Obama Tries to Pin Down Republicans on the Economy
With a mass shooting situation still in progress, the President gave a speech Monday focusing on his administration's response to the financial crisis — and railed against Republican attempts to derail that agenda.
With a mass shooting situation still in progress, the President gave a speech Monday focusing on his administration's response to the financial crisis and his ongoing push in that regard, railing against Republican attempts to derail his agenda.
"We've cleared away the rubble from the financial crisis," the president said, "and begun to lay a new foundation for economic growth and prosperity." The rubble includes a number of things the president cited on the campaign trail — new financial regulations and shifts in the tax code. But he also included the Affordable Care Act, Obamacare, in that list, presaging his broader argument.
You may remember that the president attempted to reboot his push for bolstering the middle class in a series of speeches this summer — speeches that largely excluded policy proposals. While that agenda largely stalled in the face of the multiple priorities D.C. has focused on in the months since — Syria, the NSA, the August recess — the president tried to argue on Monday that the ongoing recovery is threatened by the upcoming fight over funding the government and paying its bills.
It's never been easy to get 535 people here in Washington to agree on anything. … I cannot remember a time when one faction of one party promises economic chaos if it cannot get 100 percent of what it wants. That's never happened before. But that's what's happening now.

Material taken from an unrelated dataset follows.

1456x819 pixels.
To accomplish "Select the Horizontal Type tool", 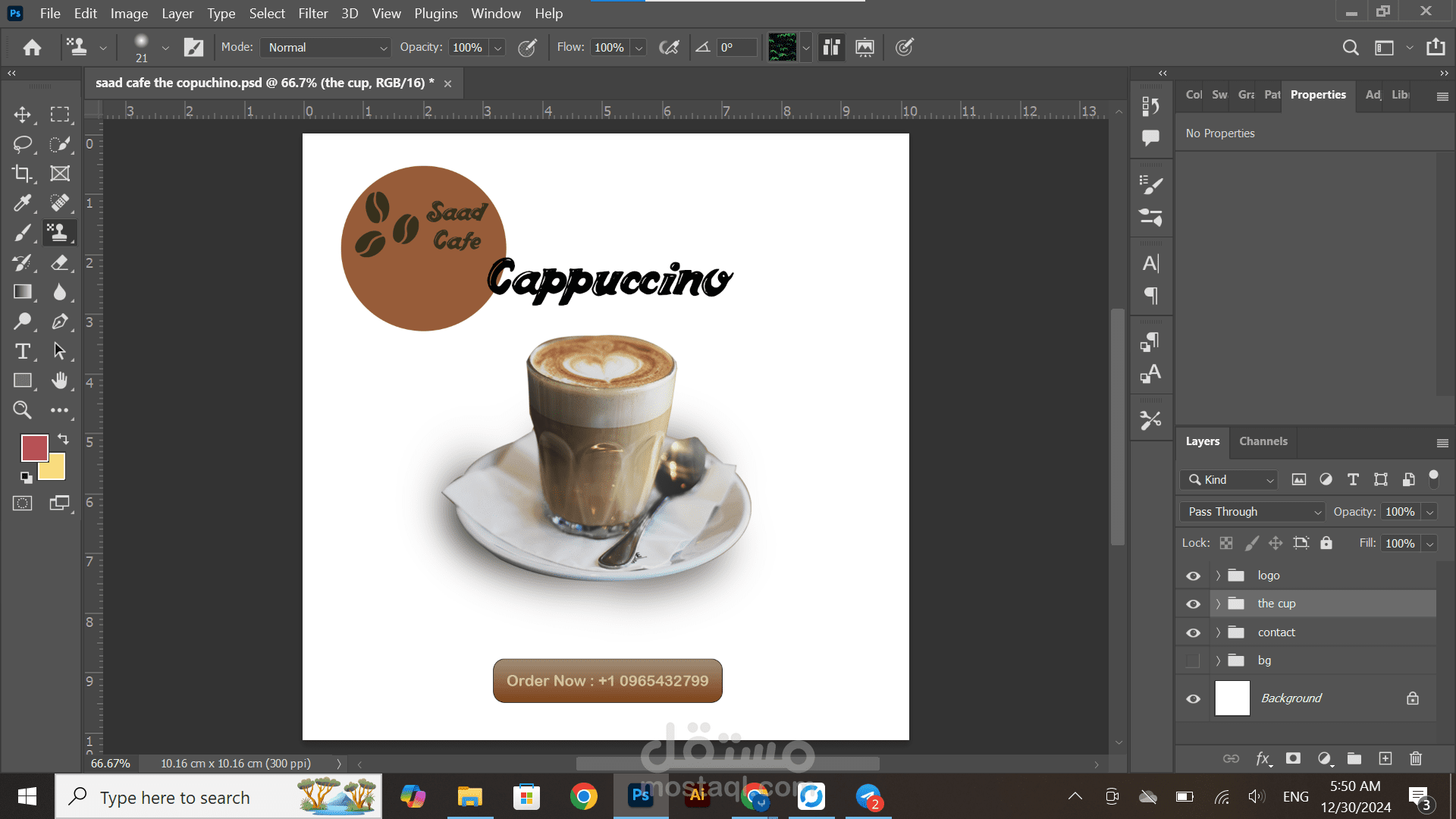I will [x=22, y=351].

As this debate evolves over the next several weeks, Republicans will focus on a push to delay or defund the president's healthcare plan. He walked through his opponents' past objections — the deficit, which is "going down faster then any time since before I was born," Obama said; tax changes — and suggested that the ongoing Obamacare objections were a function of obstinance, not concern for the economy.

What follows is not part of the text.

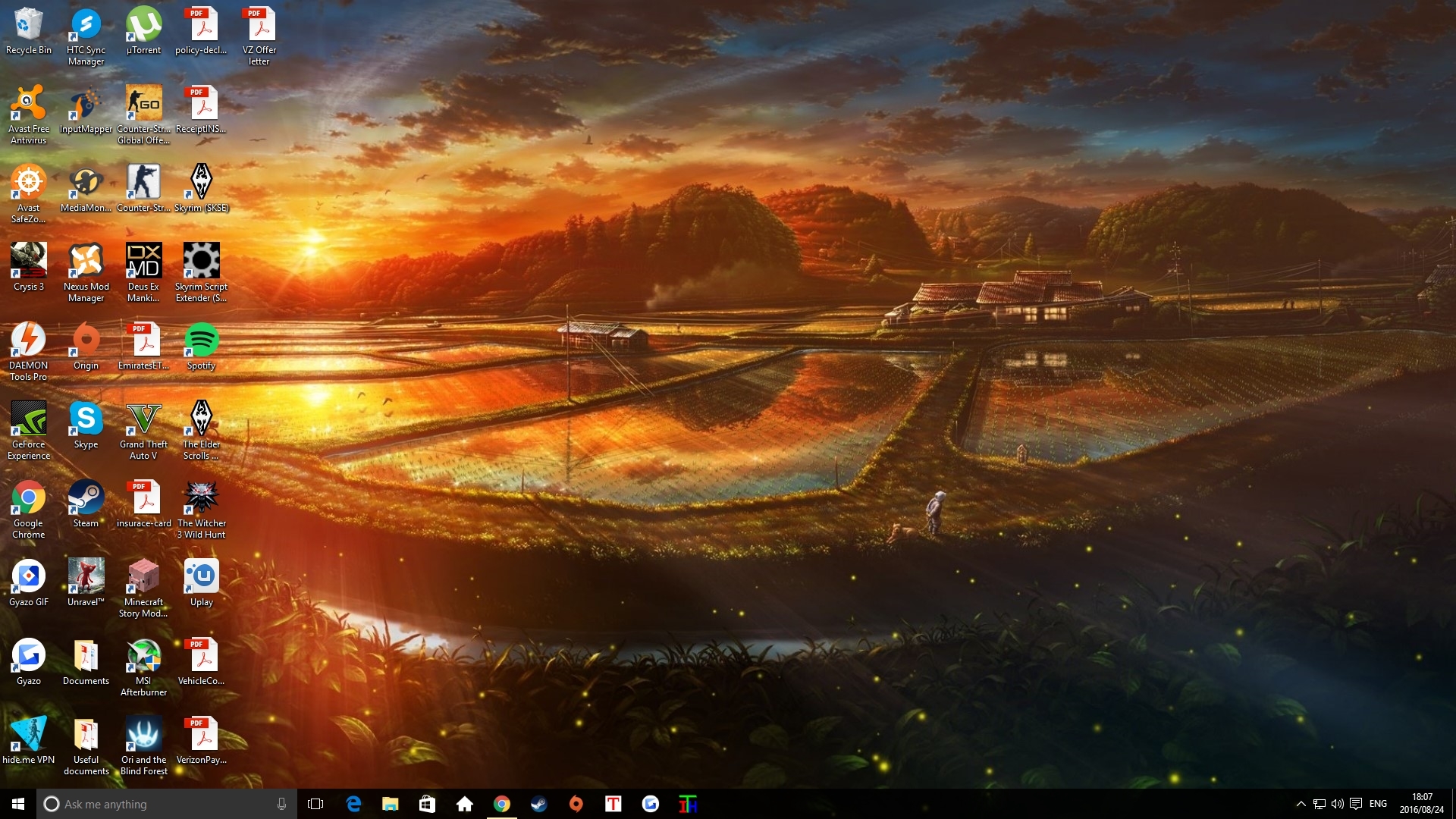Open the volume control in tray
Viewport: 1456px width, 819px height.
click(1337, 804)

The president cited the sequestration as the sort of policy that his opponents have accepted but which are hurting the economy. He noted that 7.5 private sector jobs have been created since the economic downturn, as shown below. But that excludes public sector jobs, which continue to decline; Washington, D.C., has seen its unemployment rate stagnate thanks to the broad cuts.
Last week, we outlined some of the broader economic changes that have occurred since the collapse of the investment bank Lehman Brothers five years ago Sunday. Among those changes: income recovery has been almost entirely been among the top one percent of income-earners. The president noted that shift as well, saying, "the trends that have taken hold over the past few decades of a winner-take-all economy ... those trends have been made worse by the recession."
Cable networks, torn between covering the president's speech and new details of a crime-in-progress, quickly shifted from Obama back to the shooting.